>>>>

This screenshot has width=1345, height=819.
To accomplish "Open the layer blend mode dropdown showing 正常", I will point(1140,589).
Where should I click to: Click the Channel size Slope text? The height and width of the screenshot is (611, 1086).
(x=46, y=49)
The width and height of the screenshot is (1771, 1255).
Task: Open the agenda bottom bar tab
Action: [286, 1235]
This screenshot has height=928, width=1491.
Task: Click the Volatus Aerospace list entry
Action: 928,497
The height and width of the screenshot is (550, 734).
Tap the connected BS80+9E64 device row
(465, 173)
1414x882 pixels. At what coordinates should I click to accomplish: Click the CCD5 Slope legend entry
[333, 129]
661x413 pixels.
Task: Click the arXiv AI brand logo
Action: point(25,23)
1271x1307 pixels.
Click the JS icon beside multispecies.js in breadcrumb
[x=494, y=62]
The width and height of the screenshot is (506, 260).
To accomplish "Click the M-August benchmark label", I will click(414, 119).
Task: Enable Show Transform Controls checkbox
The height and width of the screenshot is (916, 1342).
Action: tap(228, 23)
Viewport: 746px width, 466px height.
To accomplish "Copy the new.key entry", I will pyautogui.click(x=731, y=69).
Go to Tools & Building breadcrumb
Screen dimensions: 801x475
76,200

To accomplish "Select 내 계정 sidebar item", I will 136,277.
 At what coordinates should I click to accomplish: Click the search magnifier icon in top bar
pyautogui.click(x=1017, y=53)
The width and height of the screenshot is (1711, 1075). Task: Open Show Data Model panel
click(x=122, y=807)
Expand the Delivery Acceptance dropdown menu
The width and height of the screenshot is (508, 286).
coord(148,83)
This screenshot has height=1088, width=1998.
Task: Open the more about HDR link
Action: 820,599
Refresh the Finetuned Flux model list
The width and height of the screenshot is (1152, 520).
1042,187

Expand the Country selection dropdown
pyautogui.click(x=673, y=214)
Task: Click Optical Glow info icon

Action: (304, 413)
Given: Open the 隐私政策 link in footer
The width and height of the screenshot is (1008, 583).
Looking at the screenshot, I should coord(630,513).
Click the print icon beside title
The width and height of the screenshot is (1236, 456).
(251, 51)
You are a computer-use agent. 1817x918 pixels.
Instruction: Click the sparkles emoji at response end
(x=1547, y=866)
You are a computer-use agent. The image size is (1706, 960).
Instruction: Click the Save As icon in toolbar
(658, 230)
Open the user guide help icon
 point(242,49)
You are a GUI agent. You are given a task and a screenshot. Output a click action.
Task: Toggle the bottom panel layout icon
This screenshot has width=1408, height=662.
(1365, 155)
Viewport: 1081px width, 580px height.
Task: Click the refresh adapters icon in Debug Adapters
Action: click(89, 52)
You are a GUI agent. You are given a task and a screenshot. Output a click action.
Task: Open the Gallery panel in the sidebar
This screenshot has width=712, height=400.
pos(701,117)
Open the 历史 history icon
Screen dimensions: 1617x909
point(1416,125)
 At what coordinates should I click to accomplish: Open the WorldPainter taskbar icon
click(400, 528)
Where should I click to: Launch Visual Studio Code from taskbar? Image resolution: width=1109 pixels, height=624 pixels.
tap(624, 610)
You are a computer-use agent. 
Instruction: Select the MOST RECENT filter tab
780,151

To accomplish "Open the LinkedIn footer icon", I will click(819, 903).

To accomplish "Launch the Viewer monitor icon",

<<<<

* **Your objective**:
The result should be every line that contains "agent", copied from the entries.

* **Solution to this exercise**:
You are a computer-use agent. 1817x918 pixels.
You are a computer-use agent. The image size is (1706, 960).
You are a GUI agent. You are given a task and a screenshot. Output a click action.
You are a GUI agent. You are given a task and a screenshot. Output a click action.
You are a computer-use agent. 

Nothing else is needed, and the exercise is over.